Pienso en la primera vez que me encontré con él: un niño diagnosticado con una patología temprana severa, con muchas restricciones y pocas posibilidades, hiperactivo, sin poder establecer contacto visual, deambulador y lleno, llenísimo, de frases de otros que repetía mecánica e incansablemente: "ponete la campera" "sonate la nariz", "sacá la mano de ahí".
No me registraba, aunque tampoco rechazaba mi presencia. Directamente me ignoraba.
Hace apenas algunos meses atrás, Mateo necesitaba que alguien se sentara por detrás y lo sostuviera con sus brazos, para ayudarlo a quedarse sentado, aunque sea un ratito. Hoy puede realizar algunas actividades (amasar, trasvasar fideos o pequeñas piezas, explorar objetos, desayunar) sentado solo y por un lapso considerable de tiempo.
También usaba pañales. Hasta que un día, dijo "PIS", y lo llevamos al baño mientras intentaba una y otra vez sacarse el pañal. Decidimos, con el equipo, hacer la apuesta y escuchar su pedido: este muchachito de 8 años, nos estaba diciendo que el pañal había caducado. A partir de ese momento, también comenzó a controlar esfínteres en su casa, ante la sorpresa, el asombro y la emoción de su tía, único familiar.
Recuerdo que una mañana, mientras Mateo estaba metido en una casita de juguete, revoleando un globo, empecé a cantar, sin pensar: "que los cumplas...." y desde adentro de la casita, escuché, bajito: "...feliiiiz". Volví a repetir la frase, ahora transformada en llamado: "que los cumplas....", y la respuesta desde la casita no se hizo esperar, esta vez más fuerte: "...feliiiiz"
A partir de entonces, esa fue nuestra forma de comunicarnos: usando palabras prestadas, pero con una intención nueva: el llamado al otro. A veces él empezaba una canción, y esperaba mi respuesta. Otras veces, al revés: yo lo convocaba y el respondía. Y así empezamos a tejer una forma de vínculo posible y singular. Una forma de lazo, única. La de Mateo. La de Mateo conmigo y con cada uno de los profesionales que trabajan con él, en un trabajo interdisciplinario que fue permitiendo que este niño pudiera ir haciendo, pese a sus enormes e insalvables limitaciones, un recorrido posible para él, un recorrido propio.
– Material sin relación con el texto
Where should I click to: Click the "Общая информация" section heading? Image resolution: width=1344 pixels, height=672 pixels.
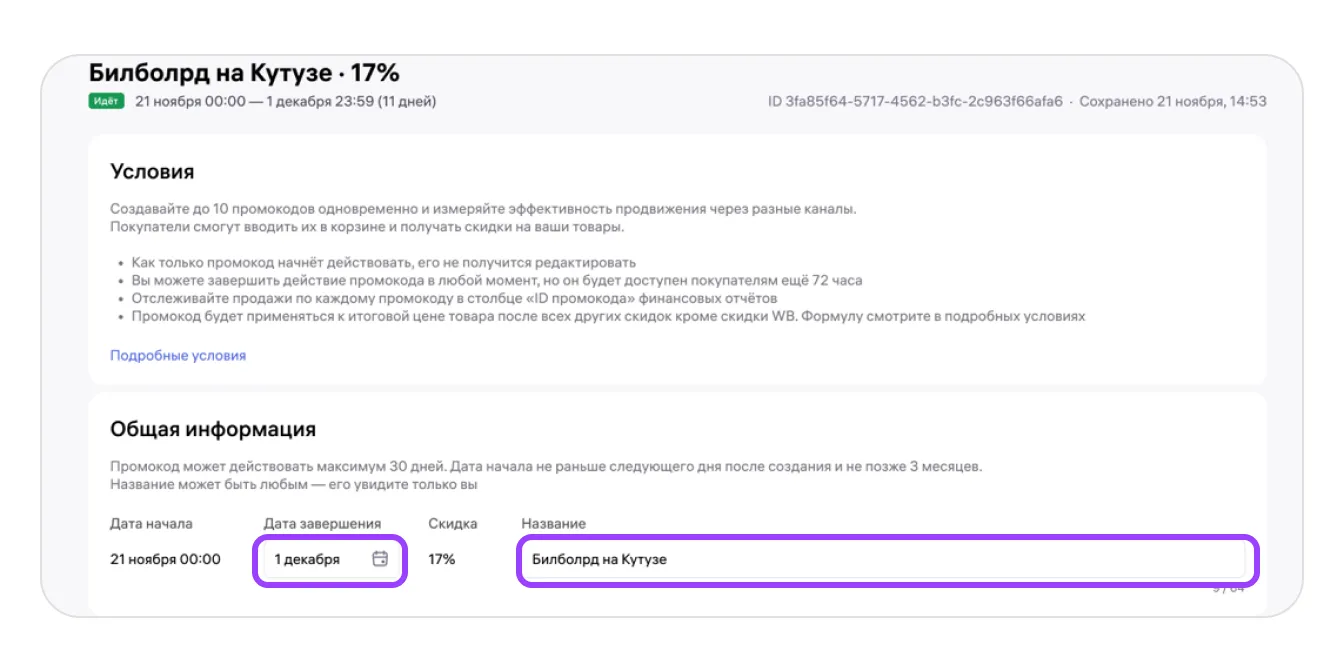tap(213, 429)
Hoy, a la distancia, pienso también, que por cada “Mateo”, del que les puedo contar orgullosa el fruto de nuestro trabajo, hay muchos otros niños que nos siguen interpelando y planteando desafíos. Niños con entornos familiares complejos, con restricciones subjetivas muy severas, con los que el trabajo se hace muchas veces, muy cuesta arriba.
Pero la apuesta permanece intacta.
Esperando el momento.
Acechando en el intervalo.
El día del juego en la casita (ese día en el que, azarosamente iniciamos los juegos vocales de llamado/respuesta), con Mateo empezamos a explorar la superficie del globo. Yo pasaba su manito por encima, ayudando a que lo tocase. Parecía disfrutar de la sensación que le producía la resistencia del globo cuando lo empujaba y se hundía. Por momentos, él tomaba mi mano y me hacía tirar el globo hacia arriba, mientras aplaudía y se reía.
Y entonces, una de las veces después arrojar el globo, bajé la cabeza y me encontré de sopetón y sin anestesia, con un par de ojazos negros que me estaban mirando por primera vez.
Por primera vez en meses.
Ojos negros que miraron dentro de los míos durante brevísimos segundos.
Mateo, por un ratito, se dejó encontrar.
“Piedra libre, ahí estás, hola Mateo", pensé para mis adentros, mientras sentía cómo se me ponía la piel de gallina. Me quedé quieta, arrodillada a su altura sin decir nada, como quien asiste a un momento inaugural y sagrado.
En seguida, los ojazos negros me volvieron a esquivar, y se fueron a otro lado, como siempre.
Los míos, en cambio, quedaron húmedos por un largo rato.